Year
2004
Abstract
In order to support the many on-going research and programmatic activities at Los Alamos’ Plutonium and Chemistry and Metallurgy Research (CMR) Facilities in as accurate, efficient, and cost-effective manner possible, every reasonable effort is made to equip the nondestructive assay (NDA) laboratories with the most modern and technologically advanced instrumentation available. Recently, new state-of-the-art tomographic gamma scanner (TGS) instruments were installed to replace aging and outmoded segmented gamma scanner (SGS) instruments.

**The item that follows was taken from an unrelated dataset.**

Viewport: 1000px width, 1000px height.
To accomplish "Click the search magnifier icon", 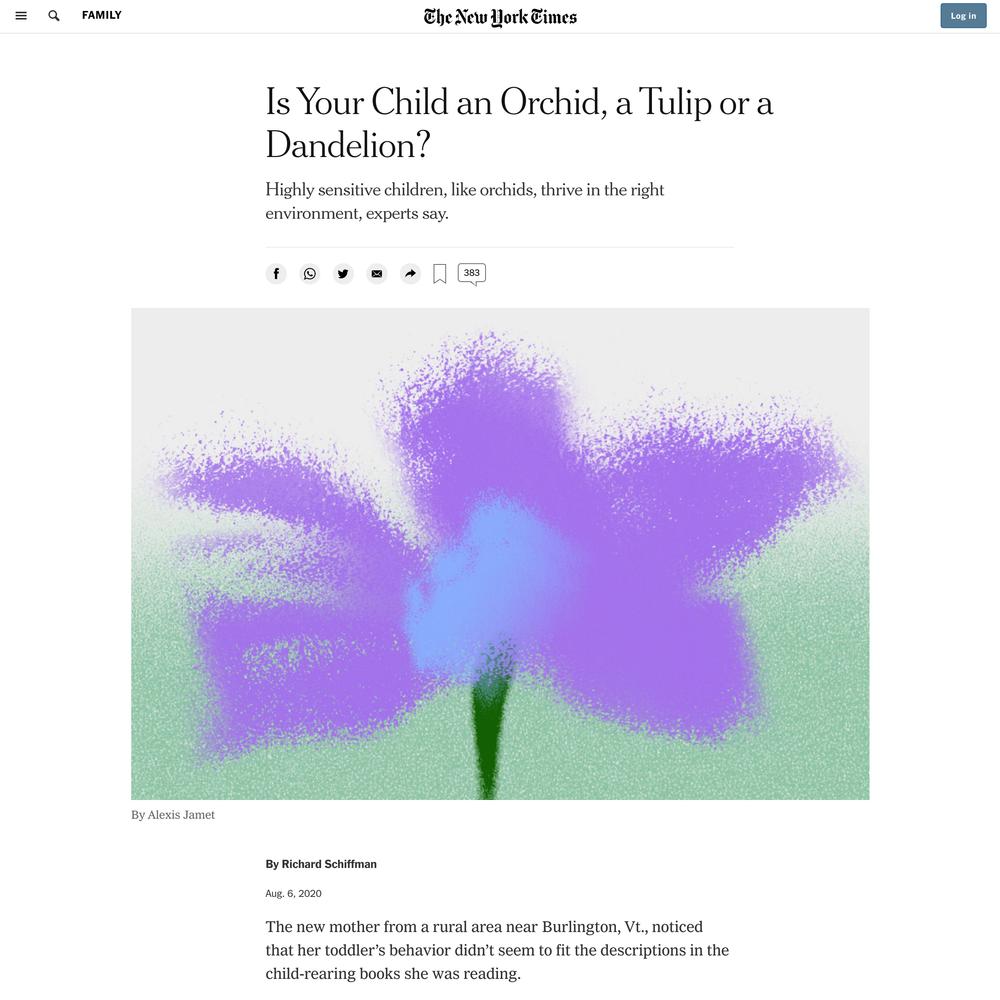I will 54,15.
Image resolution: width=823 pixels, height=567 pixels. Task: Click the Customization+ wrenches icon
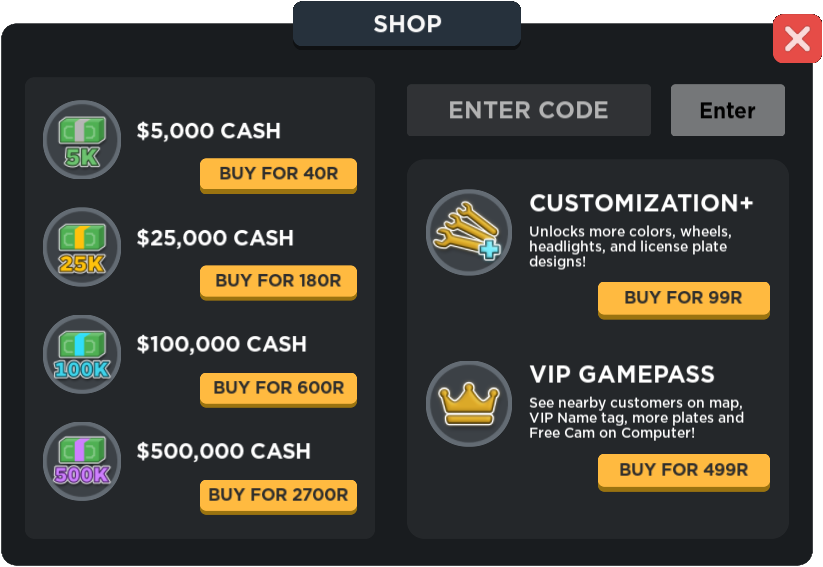(468, 232)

Through the implementation of a translation axis, in addition to the vertical and rotation axes of the SGS, the TGS technique is able to employ axial tomography to determine the spatial distribution and quantity of nuclear material using high-resolution gamma-ray spectroscopy. Because the attenuation matrix and source distributions are known more accurately than with the SGS technology, biases due to matrix and source distributions should be reduced. In principle, a single calibration should suffice for the determination of isotopic mass for a wide range of material and matrix types. A number of questions naturally arise concerning these purported advantages of the TGS. Perhaps the most fundamental of these is to understand how the TGS measurement results compare with those of a typical SGS on the same well-characterized standards differing in matrix and material type. To that end, the TGS operating parameters were optimized to assay 55-gallon drum waste identical to that measured by our SGS. The calibration and measurement results on these standards, placed in typical low-density waste matrices, are presented and discussed. These results should enable more confident use of the TGS as well as point the way toward even more studies to enable more effective employment of the new TGS technology.